**What to produce:** Write out every entry once more, character for character.

**Task input:**

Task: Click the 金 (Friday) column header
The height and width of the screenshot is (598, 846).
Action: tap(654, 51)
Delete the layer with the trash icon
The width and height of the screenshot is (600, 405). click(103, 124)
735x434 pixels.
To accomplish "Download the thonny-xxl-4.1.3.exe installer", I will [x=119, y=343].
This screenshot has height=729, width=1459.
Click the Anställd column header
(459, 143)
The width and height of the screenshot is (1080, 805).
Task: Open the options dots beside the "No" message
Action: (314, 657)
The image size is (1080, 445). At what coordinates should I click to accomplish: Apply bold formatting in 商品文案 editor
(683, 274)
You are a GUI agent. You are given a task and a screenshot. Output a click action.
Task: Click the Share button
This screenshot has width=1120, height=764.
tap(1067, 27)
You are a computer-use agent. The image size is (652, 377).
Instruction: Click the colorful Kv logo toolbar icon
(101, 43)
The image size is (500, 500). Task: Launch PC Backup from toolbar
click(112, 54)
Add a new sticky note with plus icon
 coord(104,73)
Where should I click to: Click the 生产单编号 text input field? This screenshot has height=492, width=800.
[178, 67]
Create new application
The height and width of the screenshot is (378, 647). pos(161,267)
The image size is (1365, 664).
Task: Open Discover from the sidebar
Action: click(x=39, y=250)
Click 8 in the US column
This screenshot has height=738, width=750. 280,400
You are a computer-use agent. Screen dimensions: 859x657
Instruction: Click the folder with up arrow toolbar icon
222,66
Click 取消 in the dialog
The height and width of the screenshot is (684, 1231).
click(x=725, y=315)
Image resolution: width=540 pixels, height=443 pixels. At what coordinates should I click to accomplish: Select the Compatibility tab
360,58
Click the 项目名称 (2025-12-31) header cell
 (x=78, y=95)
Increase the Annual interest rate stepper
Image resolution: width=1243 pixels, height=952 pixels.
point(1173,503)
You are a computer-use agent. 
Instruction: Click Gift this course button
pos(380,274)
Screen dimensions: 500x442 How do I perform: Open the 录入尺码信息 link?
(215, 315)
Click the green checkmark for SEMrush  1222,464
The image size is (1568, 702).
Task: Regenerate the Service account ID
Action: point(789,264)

**Answer area:**
Task: Click the 金 (Friday) column header
The height and width of the screenshot is (598, 846).
Action: tap(654, 51)
Delete the layer with the trash icon
The width and height of the screenshot is (600, 405). click(103, 124)
735x434 pixels.
To accomplish "Download the thonny-xxl-4.1.3.exe installer", I will [x=119, y=343].
This screenshot has height=729, width=1459.
Click the Anställd column header
(459, 143)
The width and height of the screenshot is (1080, 805).
Task: Open the options dots beside the "No" message
Action: (314, 657)
The image size is (1080, 445). At what coordinates should I click to accomplish: Apply bold formatting in 商品文案 editor
(683, 274)
You are a GUI agent. You are given a task and a screenshot. Output a click action.
Task: Click the Share button
This screenshot has width=1120, height=764.
tap(1067, 27)
You are a computer-use agent. The image size is (652, 377).
Instruction: Click the colorful Kv logo toolbar icon
(101, 43)
The image size is (500, 500). Task: Launch PC Backup from toolbar
click(112, 54)
Add a new sticky note with plus icon
 coord(104,73)
Where should I click to: Click the 生产单编号 text input field? This screenshot has height=492, width=800.
[178, 67]
Create new application
The height and width of the screenshot is (378, 647). pos(161,267)
The image size is (1365, 664).
Task: Open Discover from the sidebar
Action: click(x=39, y=250)
Click 8 in the US column
This screenshot has height=738, width=750. 280,400
You are a computer-use agent. Screen dimensions: 859x657
Instruction: Click the folder with up arrow toolbar icon
222,66
Click 取消 in the dialog
The height and width of the screenshot is (684, 1231).
click(x=725, y=315)
Image resolution: width=540 pixels, height=443 pixels. At what coordinates should I click to accomplish: Select the Compatibility tab
360,58
Click the 项目名称 (2025-12-31) header cell
 (x=78, y=95)
Increase the Annual interest rate stepper
Image resolution: width=1243 pixels, height=952 pixels.
point(1173,503)
You are a computer-use agent. 
Instruction: Click Gift this course button
pos(380,274)
Screen dimensions: 500x442 How do I perform: Open the 录入尺码信息 link?
(215, 315)
Click the green checkmark for SEMrush  1222,464
The image size is (1568, 702).
Task: Regenerate the Service account ID
Action: point(789,264)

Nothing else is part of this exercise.